Segment Start: Task input

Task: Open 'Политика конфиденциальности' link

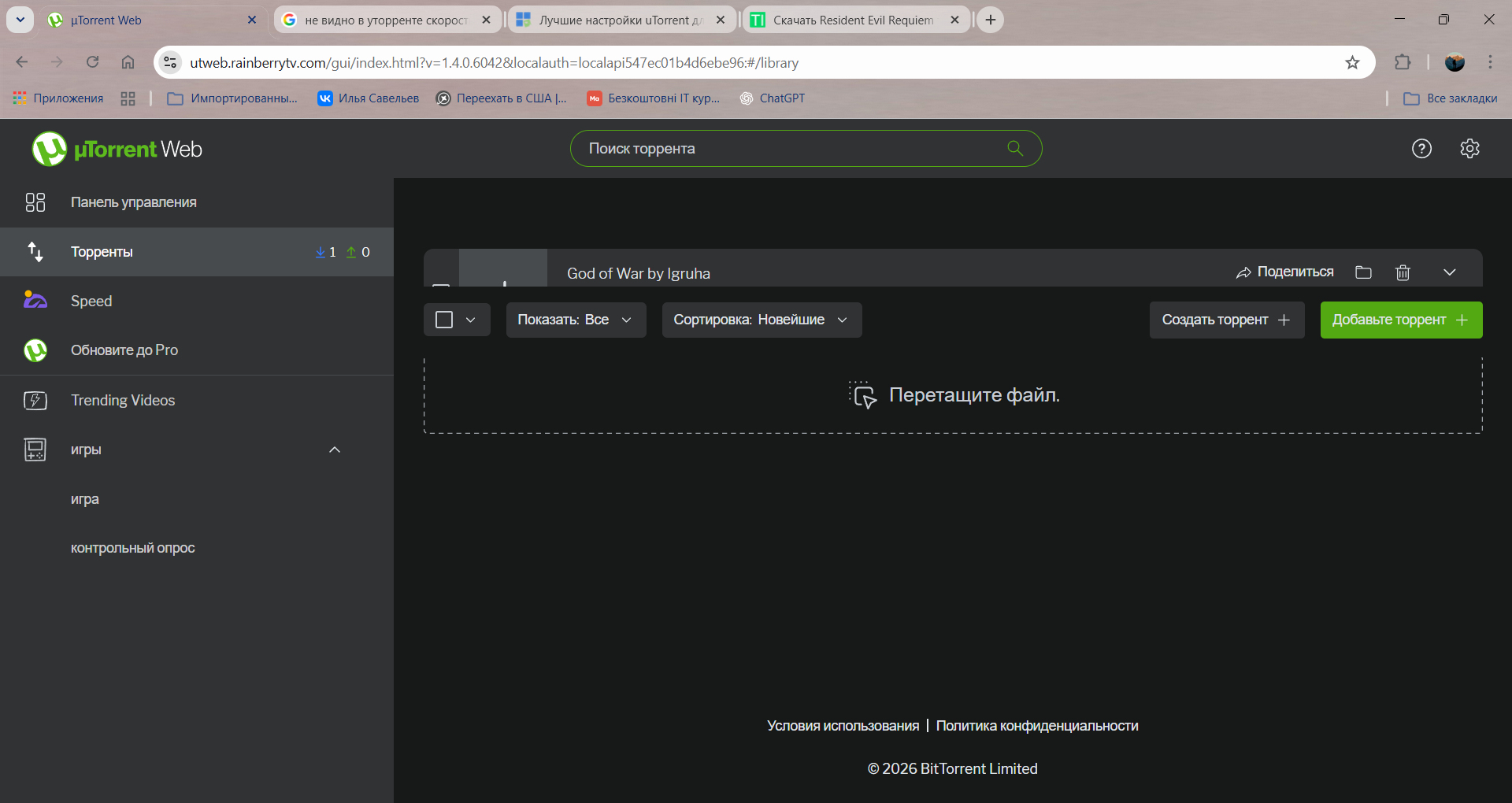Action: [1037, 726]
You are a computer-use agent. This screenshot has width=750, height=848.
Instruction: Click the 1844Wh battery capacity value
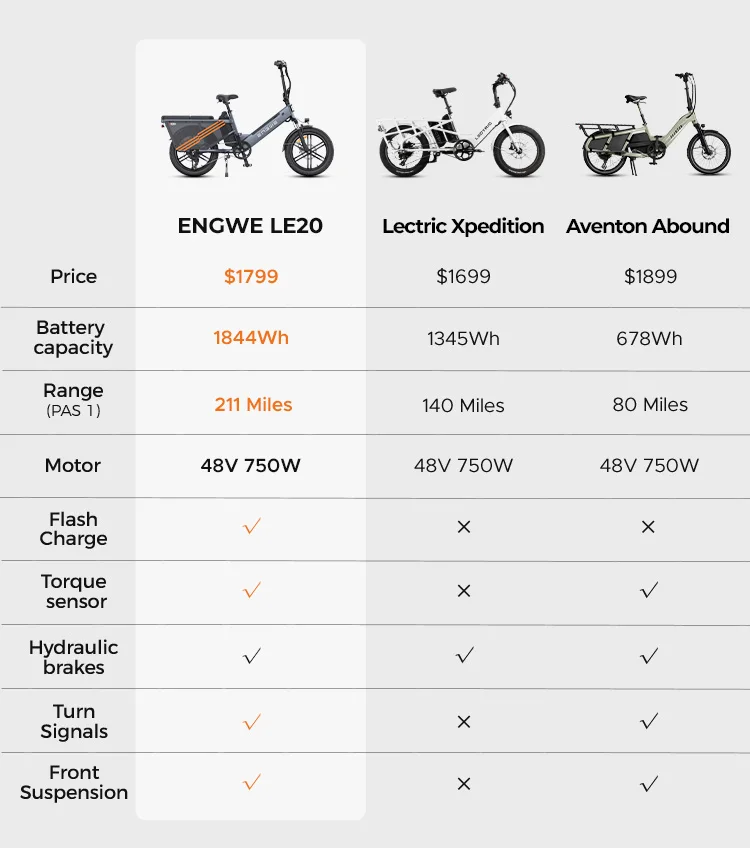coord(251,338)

Segment End: Task input
Segment Start: Task input

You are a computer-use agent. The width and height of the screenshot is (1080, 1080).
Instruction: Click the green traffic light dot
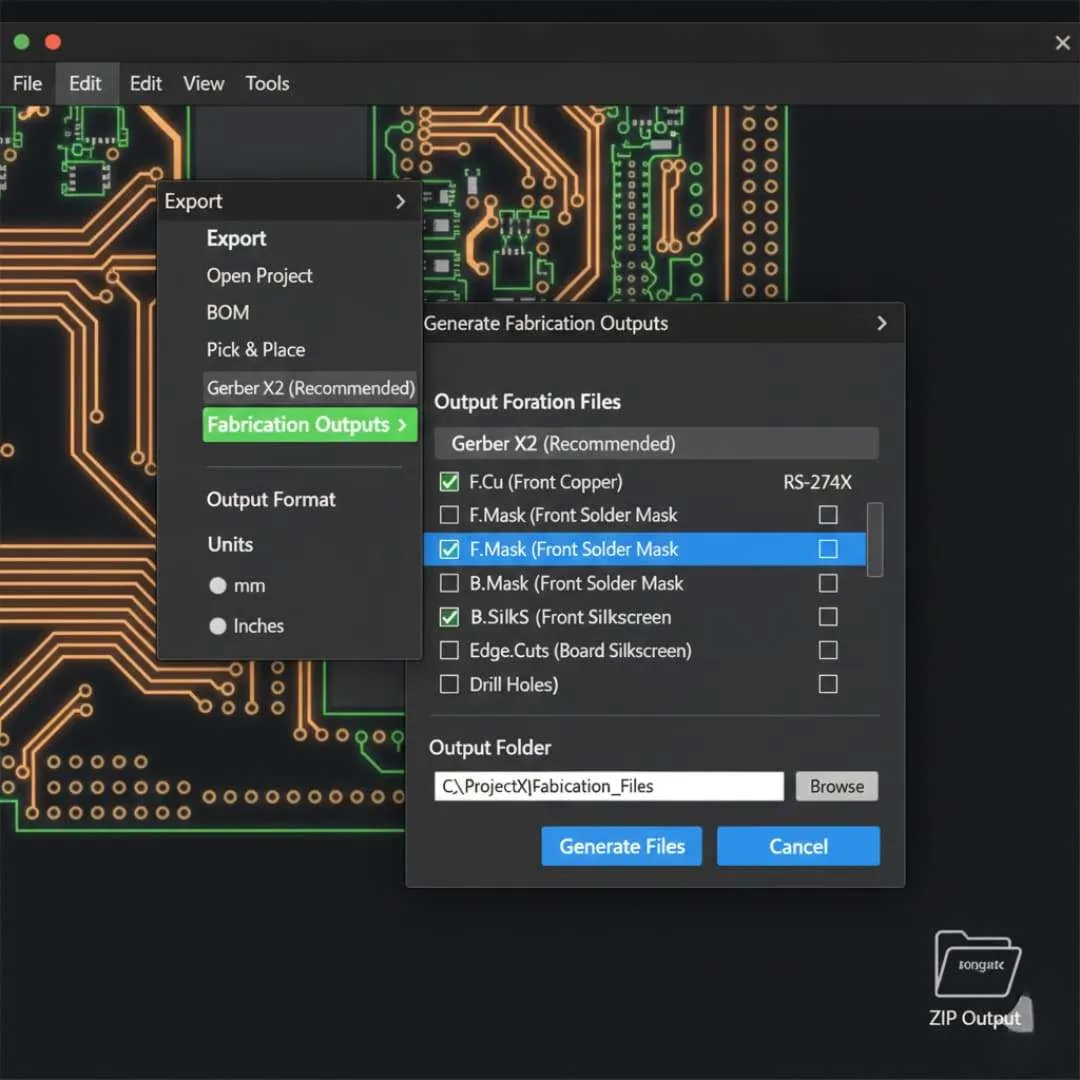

Segment End: Task input
Segment Start: Task input

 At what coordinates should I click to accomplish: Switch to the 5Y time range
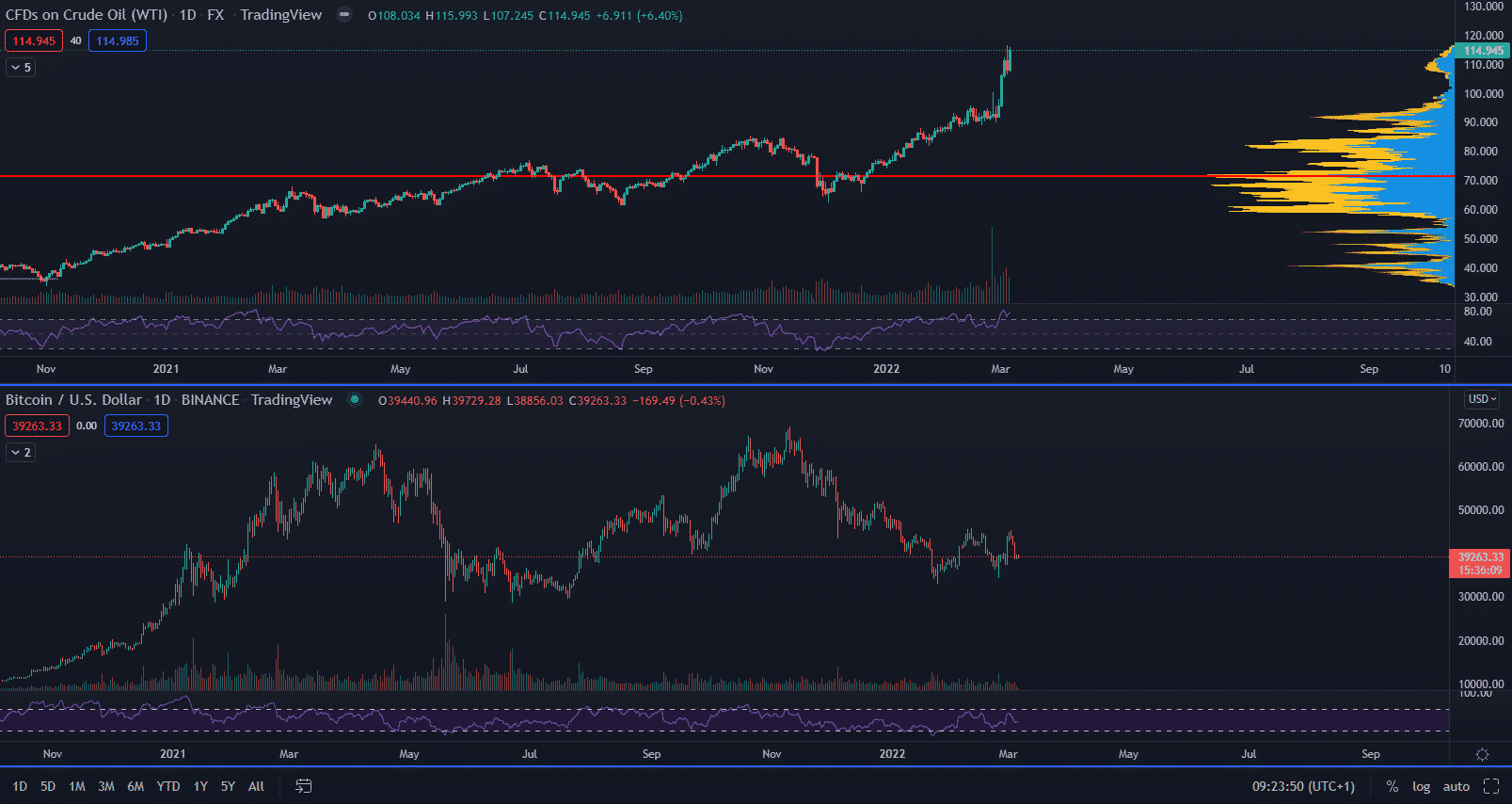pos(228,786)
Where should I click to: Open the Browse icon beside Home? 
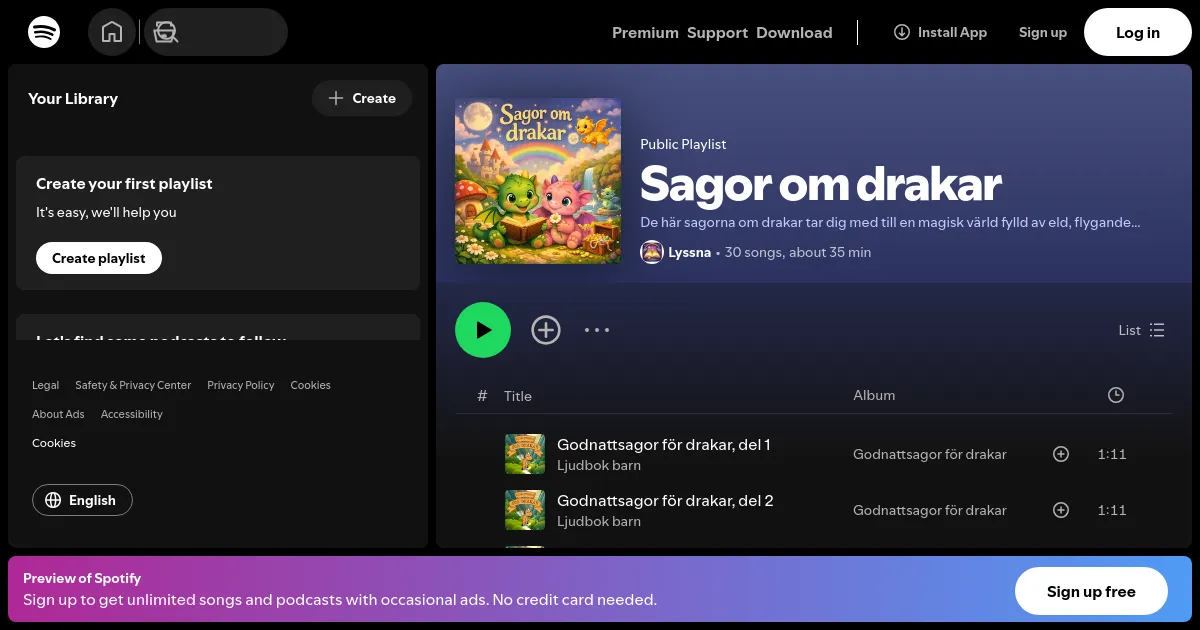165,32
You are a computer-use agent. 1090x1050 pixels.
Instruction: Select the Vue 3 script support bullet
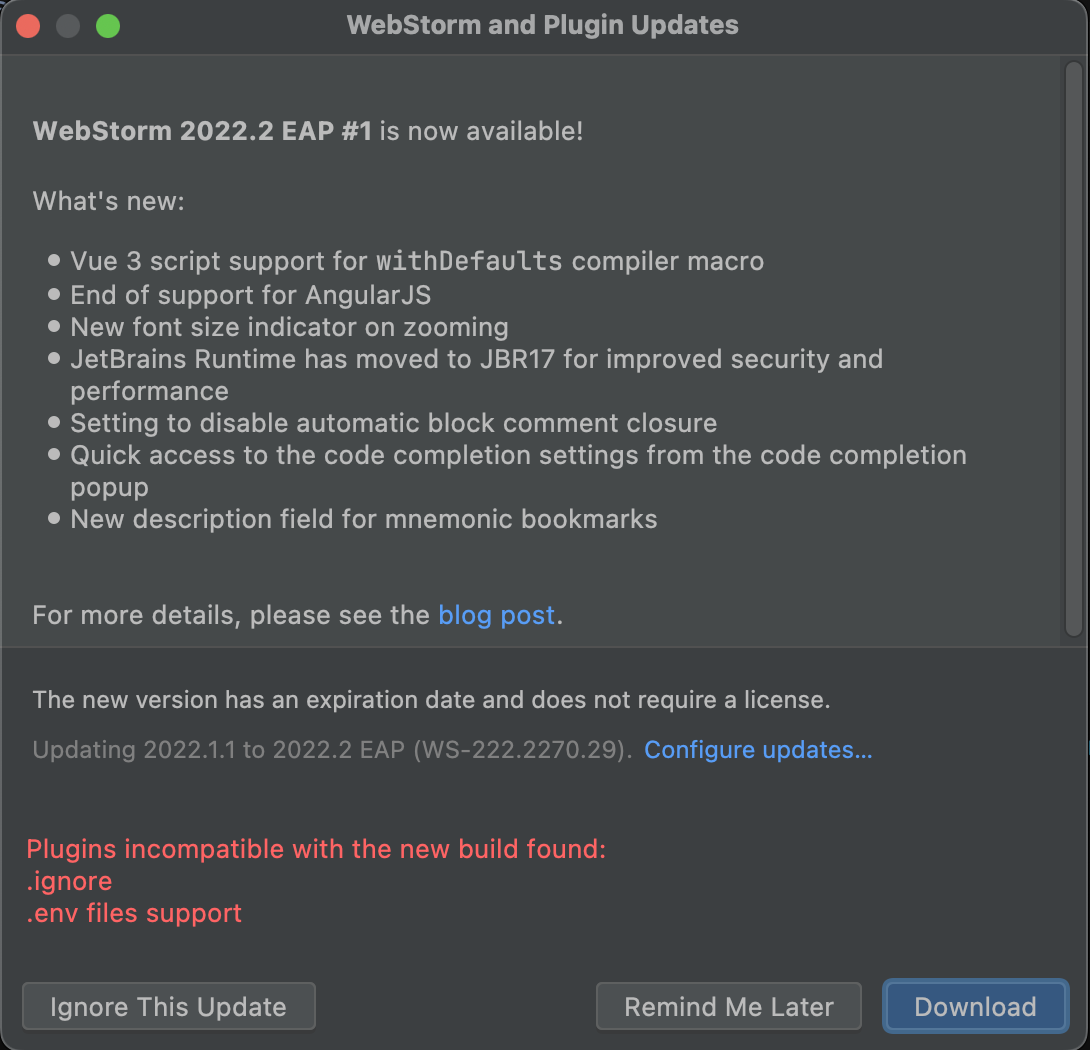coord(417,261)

Segment End: Task input

◆ What to do
Reply with one number: the count of lines in the entries that include the word "screenshot".

◆ Task output
2